● **Excerpt**
----------
These upgrades have been required in order to increase reliability as well as support the increased functionality required by the control systems to operate more and more sophisticated engines and bigger and bigger planes.
These electronic control systems have a lot of resemblance to the normal Ethernet cables that you know from at home, connecting your internet connection, telephones and all such of other electronic services.
However apart from a control system there is also other systems in a plane which relies on electronic systems – This being the inflight entertainment systems as well as the Wireless internet systems we utilize when we surf the internet on the plane.
The recent articles and speculation is around the interfaces between the control networks and entertainment networks, and if you can modify the planes control systems from the entertainment networks.

Should I worry:
There are some fundamental things which have been done to protect against such attacks – First of all there is a strong separation between the entertainment system and the avionics control systems.
Of course after the recent claims there is a lot of scrutiny around ensuring that this separation is sufficient – In fact the recent claims from Cyber Security researchers is in the longer run positive, as it hopefully allows us to identify the sufficient levels of separation and I am very certain that we are not even able in theory to do anything bad to a plane in the air.
----------
● **Exercises**
1 - According to the passage on aircraft networks, why have the upgrades to a plane's electronic systems been required?
2 - In the passage on aircraft networks, what is the first protection named against such attacks?
The records that follow are separate material, unrelated to the passage on aircraft networks.

(Stored records)
----------
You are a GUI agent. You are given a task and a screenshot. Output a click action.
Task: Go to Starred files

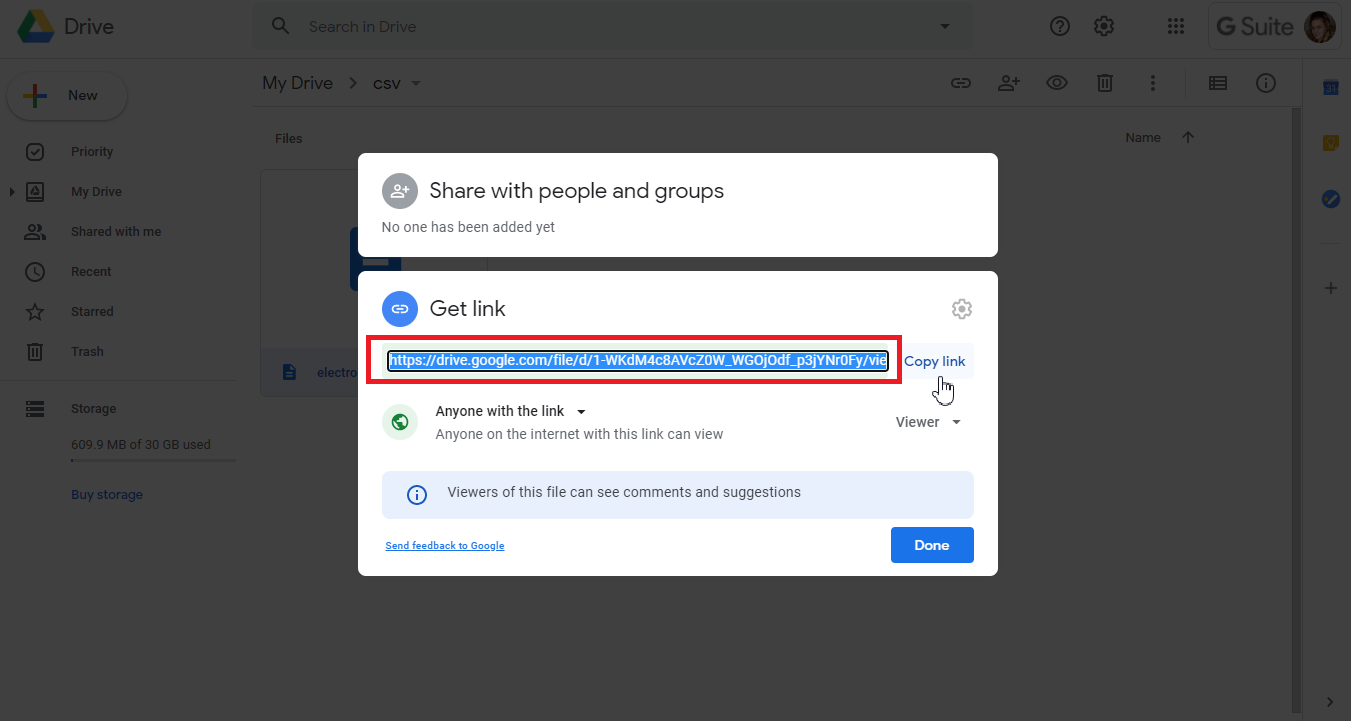click(x=92, y=312)
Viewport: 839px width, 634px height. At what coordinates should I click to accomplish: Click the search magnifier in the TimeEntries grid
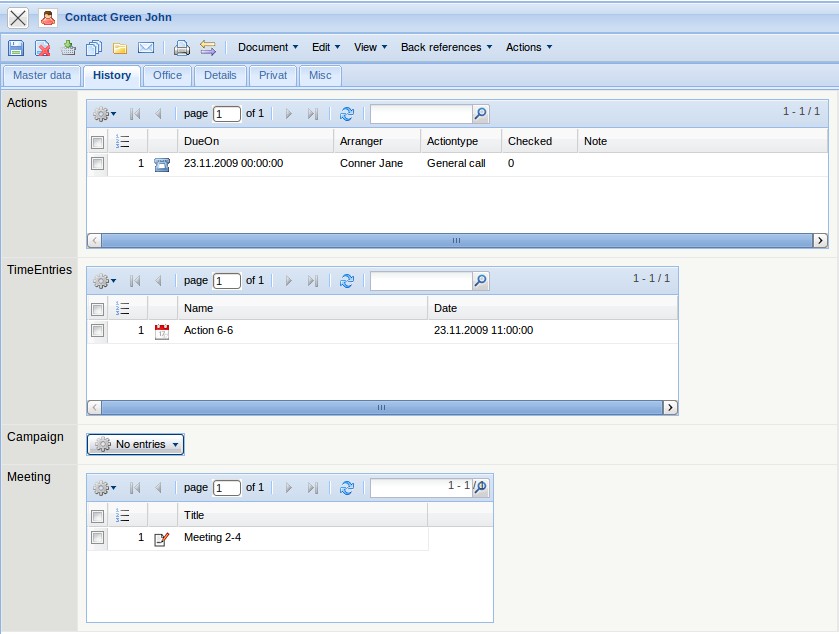click(481, 281)
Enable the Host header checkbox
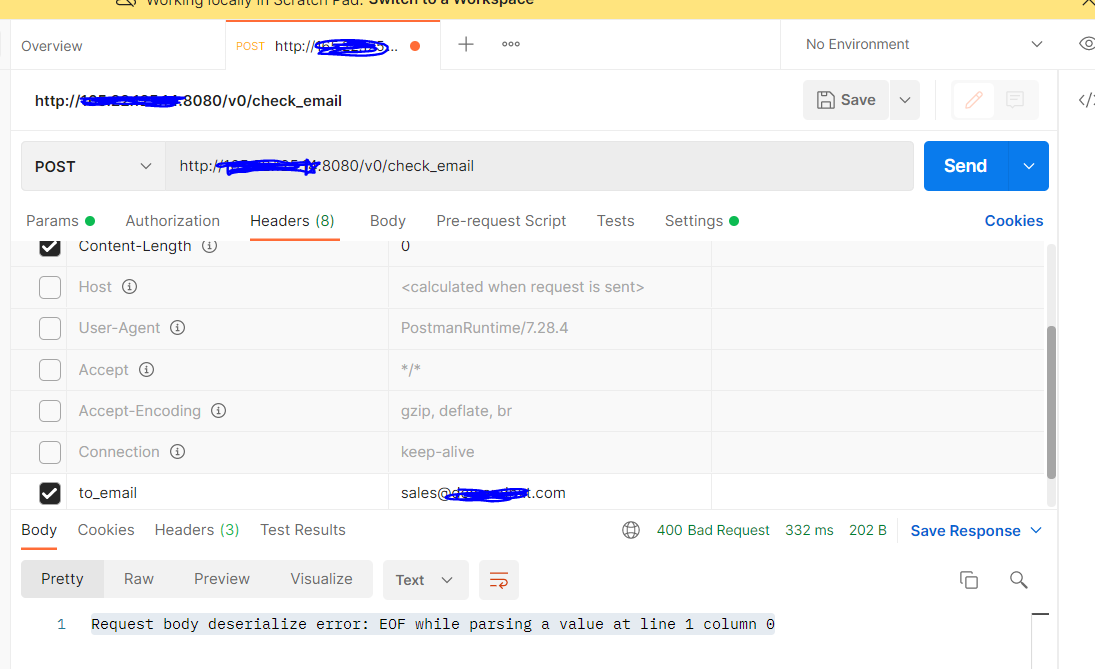Viewport: 1095px width, 669px height. click(49, 287)
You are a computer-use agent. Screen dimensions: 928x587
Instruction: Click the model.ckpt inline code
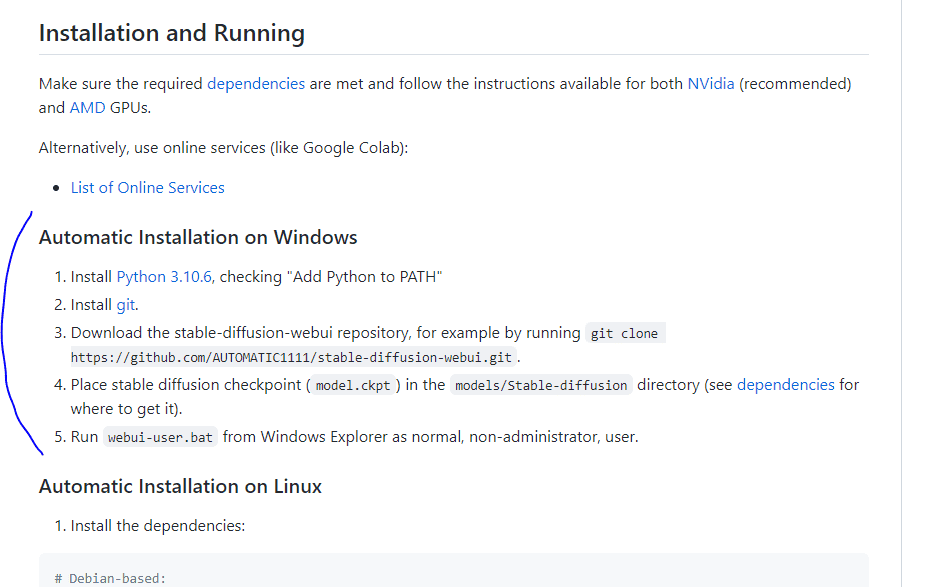coord(351,386)
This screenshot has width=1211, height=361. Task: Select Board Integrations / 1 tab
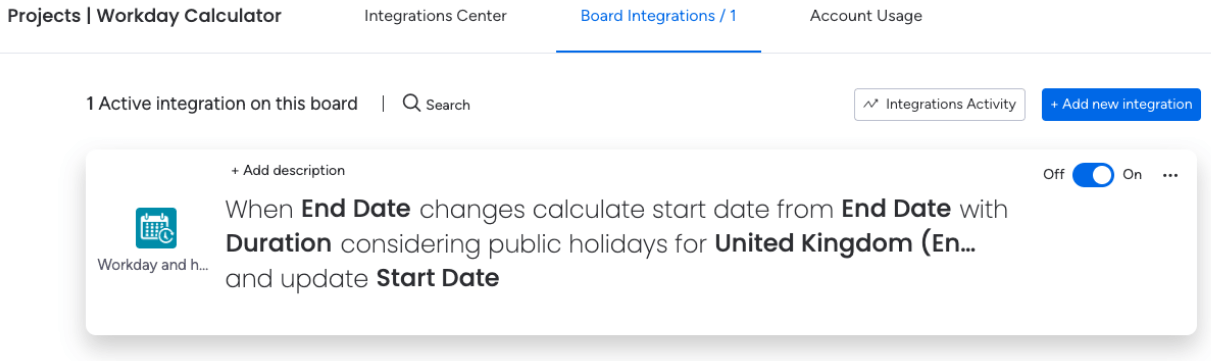click(x=659, y=16)
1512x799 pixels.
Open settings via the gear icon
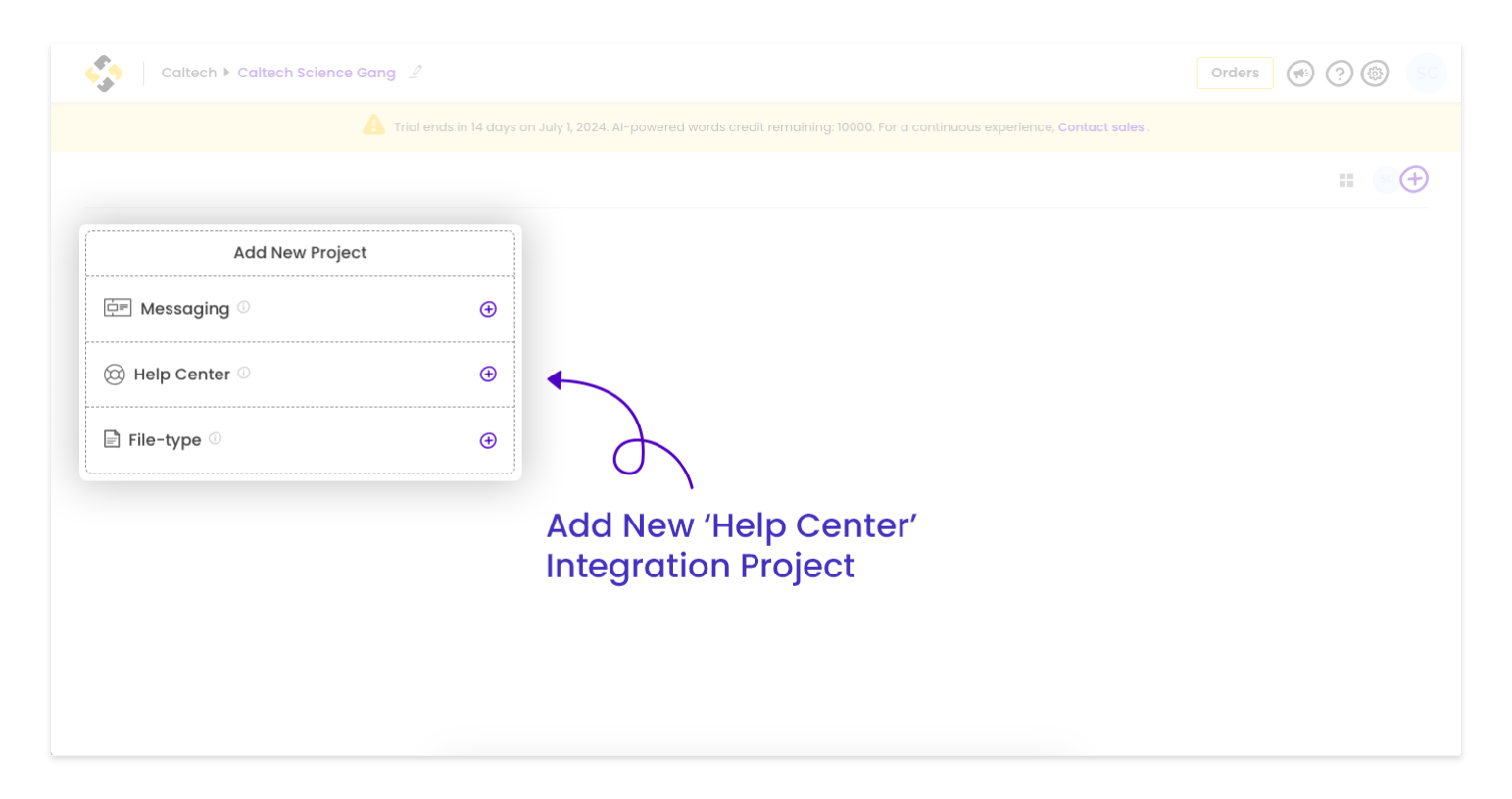(1376, 74)
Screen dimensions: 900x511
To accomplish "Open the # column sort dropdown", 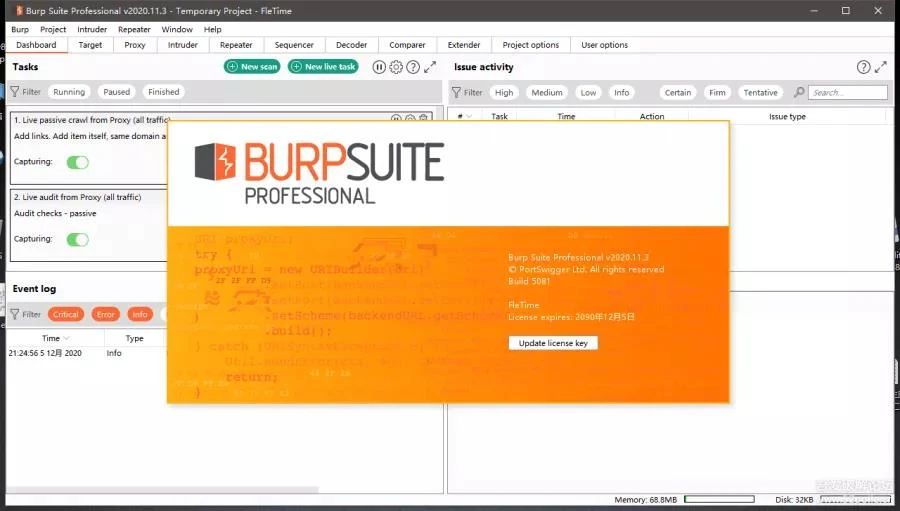I will pos(470,117).
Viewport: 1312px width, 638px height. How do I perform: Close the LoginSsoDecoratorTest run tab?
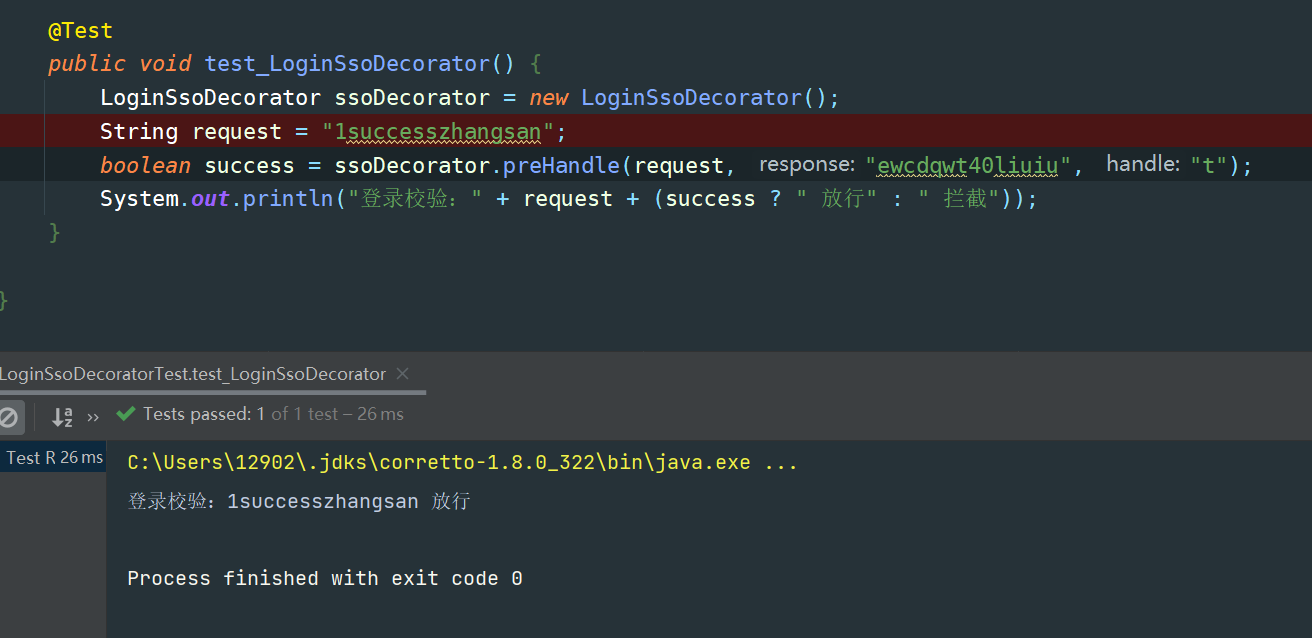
----------
● **Task results**
1 - They were needed to increase reliability and to support the greater functionality that control systems require to operate more and more sophisticated engines and bigger and bigger planes.

2 - A strong separation between the entertainment system and the avionics control systems.